▶ **Work task**: Using the listing below, copy exactly the lines from the one containing "Image resolution: width=820, height=1379." to the one containing "Tavola> (417, 219)", both lines included, and no others.
○ ○ ○ ○ ○
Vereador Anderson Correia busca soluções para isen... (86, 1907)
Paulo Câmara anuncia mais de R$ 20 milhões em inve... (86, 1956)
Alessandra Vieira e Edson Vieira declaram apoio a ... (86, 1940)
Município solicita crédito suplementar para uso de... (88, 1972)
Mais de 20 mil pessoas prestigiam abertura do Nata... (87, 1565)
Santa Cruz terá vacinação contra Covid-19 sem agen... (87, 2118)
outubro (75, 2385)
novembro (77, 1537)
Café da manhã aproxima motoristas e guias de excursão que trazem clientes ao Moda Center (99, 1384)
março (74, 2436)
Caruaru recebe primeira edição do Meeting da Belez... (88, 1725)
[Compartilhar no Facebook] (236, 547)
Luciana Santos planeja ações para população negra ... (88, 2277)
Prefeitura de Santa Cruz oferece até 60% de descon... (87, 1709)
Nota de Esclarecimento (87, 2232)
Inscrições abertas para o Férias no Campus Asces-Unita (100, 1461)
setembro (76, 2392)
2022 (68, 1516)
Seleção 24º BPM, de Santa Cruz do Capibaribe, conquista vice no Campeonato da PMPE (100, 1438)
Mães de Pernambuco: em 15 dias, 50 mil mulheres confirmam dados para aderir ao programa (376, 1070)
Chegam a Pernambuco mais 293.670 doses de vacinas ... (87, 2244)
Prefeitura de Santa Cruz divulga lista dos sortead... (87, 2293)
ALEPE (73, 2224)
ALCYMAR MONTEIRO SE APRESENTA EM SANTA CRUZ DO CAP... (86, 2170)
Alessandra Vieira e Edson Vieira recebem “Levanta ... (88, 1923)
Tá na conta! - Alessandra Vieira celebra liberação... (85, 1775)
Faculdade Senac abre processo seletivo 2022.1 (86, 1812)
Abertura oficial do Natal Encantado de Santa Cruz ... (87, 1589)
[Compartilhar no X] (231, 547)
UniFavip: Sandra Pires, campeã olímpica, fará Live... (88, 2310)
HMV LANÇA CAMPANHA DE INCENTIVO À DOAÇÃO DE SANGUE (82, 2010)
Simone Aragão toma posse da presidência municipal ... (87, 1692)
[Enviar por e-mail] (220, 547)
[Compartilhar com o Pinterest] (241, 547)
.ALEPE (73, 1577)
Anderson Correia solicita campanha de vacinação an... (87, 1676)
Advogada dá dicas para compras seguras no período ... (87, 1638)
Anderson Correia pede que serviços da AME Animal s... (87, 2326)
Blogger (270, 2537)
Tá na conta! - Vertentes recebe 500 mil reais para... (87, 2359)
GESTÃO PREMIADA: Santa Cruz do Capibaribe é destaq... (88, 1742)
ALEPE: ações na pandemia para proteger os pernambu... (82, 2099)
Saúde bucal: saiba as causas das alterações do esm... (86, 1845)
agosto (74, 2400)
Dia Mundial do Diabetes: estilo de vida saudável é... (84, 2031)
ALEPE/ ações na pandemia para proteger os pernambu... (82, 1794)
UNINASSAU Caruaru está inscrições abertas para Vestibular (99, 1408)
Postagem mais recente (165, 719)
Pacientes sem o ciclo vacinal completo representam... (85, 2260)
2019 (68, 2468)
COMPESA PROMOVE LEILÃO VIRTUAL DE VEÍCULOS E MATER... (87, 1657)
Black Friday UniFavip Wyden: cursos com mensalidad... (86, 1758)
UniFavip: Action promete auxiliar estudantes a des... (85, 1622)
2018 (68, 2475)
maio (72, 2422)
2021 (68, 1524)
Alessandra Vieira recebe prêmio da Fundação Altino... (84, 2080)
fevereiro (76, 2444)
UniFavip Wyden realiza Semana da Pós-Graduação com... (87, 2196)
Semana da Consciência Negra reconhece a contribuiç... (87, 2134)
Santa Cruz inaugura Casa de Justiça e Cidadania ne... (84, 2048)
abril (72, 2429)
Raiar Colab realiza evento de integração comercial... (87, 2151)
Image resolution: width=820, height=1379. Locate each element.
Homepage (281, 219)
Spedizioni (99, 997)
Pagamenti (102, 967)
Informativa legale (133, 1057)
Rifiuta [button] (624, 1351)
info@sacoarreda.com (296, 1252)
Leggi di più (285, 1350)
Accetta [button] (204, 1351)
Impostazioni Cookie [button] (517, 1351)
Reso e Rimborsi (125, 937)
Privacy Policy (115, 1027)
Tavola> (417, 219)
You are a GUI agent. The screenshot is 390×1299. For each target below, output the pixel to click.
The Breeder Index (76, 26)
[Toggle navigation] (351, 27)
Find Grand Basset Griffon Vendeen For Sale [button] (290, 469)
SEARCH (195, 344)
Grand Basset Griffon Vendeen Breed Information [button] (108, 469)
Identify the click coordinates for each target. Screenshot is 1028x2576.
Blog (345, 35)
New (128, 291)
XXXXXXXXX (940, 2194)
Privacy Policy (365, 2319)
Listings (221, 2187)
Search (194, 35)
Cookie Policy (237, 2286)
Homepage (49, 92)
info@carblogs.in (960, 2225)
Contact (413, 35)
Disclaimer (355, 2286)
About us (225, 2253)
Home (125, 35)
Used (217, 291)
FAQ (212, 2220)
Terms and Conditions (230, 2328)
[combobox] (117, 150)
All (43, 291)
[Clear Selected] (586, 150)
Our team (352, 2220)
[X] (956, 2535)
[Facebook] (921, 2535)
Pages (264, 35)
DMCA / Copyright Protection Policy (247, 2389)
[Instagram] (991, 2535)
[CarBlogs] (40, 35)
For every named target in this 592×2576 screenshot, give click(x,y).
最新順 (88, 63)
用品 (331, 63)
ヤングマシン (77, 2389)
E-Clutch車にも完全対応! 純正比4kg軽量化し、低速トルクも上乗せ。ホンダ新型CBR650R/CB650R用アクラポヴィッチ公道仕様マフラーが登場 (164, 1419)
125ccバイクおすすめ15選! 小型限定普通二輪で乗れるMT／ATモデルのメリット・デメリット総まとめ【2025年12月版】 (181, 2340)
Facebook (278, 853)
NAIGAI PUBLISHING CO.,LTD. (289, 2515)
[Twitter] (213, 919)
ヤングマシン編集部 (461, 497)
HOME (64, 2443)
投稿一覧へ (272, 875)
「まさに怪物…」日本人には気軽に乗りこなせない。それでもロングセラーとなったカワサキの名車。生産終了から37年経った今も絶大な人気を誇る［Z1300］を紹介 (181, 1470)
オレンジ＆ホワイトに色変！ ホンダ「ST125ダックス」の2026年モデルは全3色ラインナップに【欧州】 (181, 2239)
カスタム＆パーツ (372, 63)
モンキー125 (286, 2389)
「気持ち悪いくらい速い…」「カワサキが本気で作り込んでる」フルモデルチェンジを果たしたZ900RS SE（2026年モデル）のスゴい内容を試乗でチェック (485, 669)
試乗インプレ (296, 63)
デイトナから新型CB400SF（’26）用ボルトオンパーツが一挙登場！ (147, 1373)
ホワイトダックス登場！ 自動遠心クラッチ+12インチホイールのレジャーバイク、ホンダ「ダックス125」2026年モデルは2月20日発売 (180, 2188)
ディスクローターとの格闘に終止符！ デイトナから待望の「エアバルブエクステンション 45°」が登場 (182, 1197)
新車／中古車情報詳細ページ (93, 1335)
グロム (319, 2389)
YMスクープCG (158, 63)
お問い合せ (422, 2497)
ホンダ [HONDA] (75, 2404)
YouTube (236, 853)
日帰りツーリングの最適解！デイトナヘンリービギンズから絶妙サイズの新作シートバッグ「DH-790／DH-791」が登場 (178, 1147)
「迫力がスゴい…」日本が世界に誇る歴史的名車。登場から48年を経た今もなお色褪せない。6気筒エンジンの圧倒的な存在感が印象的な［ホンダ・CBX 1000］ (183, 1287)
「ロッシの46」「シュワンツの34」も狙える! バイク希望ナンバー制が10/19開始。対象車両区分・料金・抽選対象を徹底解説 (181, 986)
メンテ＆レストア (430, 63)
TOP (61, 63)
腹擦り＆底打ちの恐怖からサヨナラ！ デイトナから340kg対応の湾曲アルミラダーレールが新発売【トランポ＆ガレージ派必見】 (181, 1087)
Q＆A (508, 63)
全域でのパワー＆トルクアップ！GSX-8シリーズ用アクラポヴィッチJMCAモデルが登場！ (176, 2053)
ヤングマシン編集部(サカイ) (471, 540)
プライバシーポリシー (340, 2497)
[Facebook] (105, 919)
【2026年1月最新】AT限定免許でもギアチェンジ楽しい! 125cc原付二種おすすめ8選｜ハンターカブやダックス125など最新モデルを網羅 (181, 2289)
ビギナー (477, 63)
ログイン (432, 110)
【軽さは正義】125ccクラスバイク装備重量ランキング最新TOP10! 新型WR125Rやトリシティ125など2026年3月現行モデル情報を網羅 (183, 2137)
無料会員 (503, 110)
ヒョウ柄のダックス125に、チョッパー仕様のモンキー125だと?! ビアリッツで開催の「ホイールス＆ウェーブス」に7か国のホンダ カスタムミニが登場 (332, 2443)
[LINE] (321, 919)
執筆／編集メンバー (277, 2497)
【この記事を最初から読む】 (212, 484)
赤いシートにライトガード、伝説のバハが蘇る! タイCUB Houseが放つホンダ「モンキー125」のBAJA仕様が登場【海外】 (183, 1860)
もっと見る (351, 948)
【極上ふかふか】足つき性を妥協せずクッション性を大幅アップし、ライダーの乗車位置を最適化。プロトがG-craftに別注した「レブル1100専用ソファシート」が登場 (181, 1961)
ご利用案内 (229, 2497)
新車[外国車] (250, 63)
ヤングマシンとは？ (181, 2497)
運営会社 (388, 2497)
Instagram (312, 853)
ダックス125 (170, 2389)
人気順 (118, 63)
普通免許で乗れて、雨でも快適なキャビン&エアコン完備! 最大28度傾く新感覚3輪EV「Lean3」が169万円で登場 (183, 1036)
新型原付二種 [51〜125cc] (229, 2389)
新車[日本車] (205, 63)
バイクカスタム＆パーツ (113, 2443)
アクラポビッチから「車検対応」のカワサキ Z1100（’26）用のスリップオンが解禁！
○ ○ ○ ○ ○
▶ **Task output**:
Image resolution: width=820, height=1379. Locate each element.
Homepage (281, 219)
Spedizioni (99, 997)
Pagamenti (102, 967)
Informativa legale (133, 1057)
Rifiuta [button] (624, 1351)
info@sacoarreda.com (296, 1252)
Leggi di più (285, 1350)
Accetta [button] (204, 1351)
Impostazioni Cookie [button] (517, 1351)
Reso e Rimborsi (125, 937)
Privacy Policy (115, 1027)
Tavola> (417, 219)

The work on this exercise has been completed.